Fed Chair Powell delivered his semi-annual testimony to Congress this week, largely reiterating his downbeat assessment of the economy to lawmakers. While there have been tentative signs that the worst of the economic collapse may be behind us, the Central Bank chief warned of significant uncertainty about the timing and strength of the recovery. Reading between the lines, Powell is gently encouraging Congress to provide additional fiscal support to ensure the economy remains on a path to a sustainable recovery.

1.5 million workers applied for unemployment benefits this week, a gradual improvement since the worst of the pandemic-related layoffs. Those currently receiving benefits remained unchanged at 20.5 million. While the data suggests that the job market may be stabilizing, there are reasons to remain cautious about a swift rebound to pre-pandemic levels. The stable level of continuing claims suggests that the employers bringing furloughed employees back to work are being offset by new rounds of layoffs.

Retail sales rose for the first time in three months, a sign that the economy is on the mend as states ease stay-at-home restrictions. Hard hit areas, such as apparel and furniture sales, saw sharper-than-expected increases, as consumers showed their willingness to spend as stores reopen. While this is encouraging news, retail sales remain significantly below where they were one year ago.

The VIX volatility index, otherwise known as the fear gauge, has still not returned to normal levels after its spike in mid-March. Since the beginning of June, the VIX has slowly climbed from 25 to a recent high of near 40, before settling back in the low- to mid-30’s. With geopolitical instability increasing, Beijing cancelling flights and schools amid new coronavirus outbreaks, a rising number of cases in the U.S. and uncertainty around the re-opening of the U.S. economy, it is surprising that the VIX has not popped up even more.

The number of loans in relief programs continues to grow according to TransUnion, one of the largest credit monitoring agencies. The agency is reporting a substantial number of consumers in hardship programs across a wide variety of accounts, including auto loans, credit cards, mortgages, retail credit cards and student loans. A similar trend has been reported by the Mortgage Bankers Association (MBA). While this news is not surprising given that the CARES Act included provisions for borrowers to temporarily defer their payments, these reports underscore the financial devastation the pandemic has caused millions of Americans.
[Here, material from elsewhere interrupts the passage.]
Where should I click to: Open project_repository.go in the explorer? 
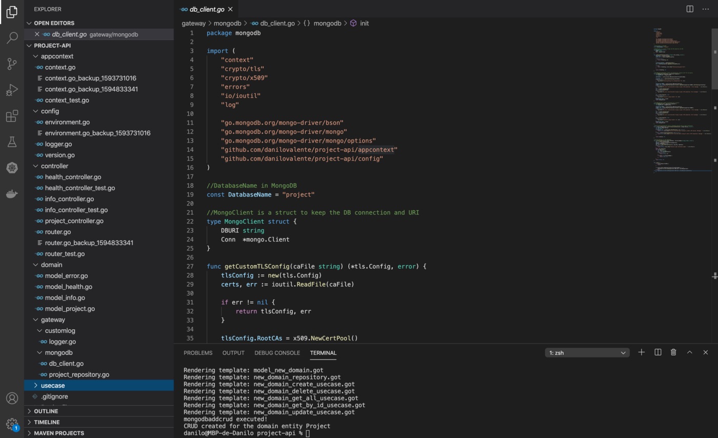[x=79, y=374]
The devastating impact of the coronavirus caused bank profits to plunge nearly 70% in the first quarter. With unemployment skyrocketing and more Americans falling behind on their credit card payments, auto-loans and mortgages, banks aggressively wrote off delinquent debt and set aside billions of dollars to guard against further losses. Of note, the Federal Deposit Insurance Company's (FDIC) latest data showed a slight increase in the number of “problem banks” it monitors.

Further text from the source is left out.